#### Activity:
The expected output is every entry below, exact in every character.

------------------------------------------------

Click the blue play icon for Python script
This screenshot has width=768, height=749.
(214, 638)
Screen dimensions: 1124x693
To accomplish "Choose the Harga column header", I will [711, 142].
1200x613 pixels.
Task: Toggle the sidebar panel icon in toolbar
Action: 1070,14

------------------------------------------------

#### Task answer:
Click the blue play icon for Python script
This screenshot has width=768, height=749.
(214, 638)
Screen dimensions: 1124x693
To accomplish "Choose the Harga column header", I will [711, 142].
1200x613 pixels.
Task: Toggle the sidebar panel icon in toolbar
Action: 1070,14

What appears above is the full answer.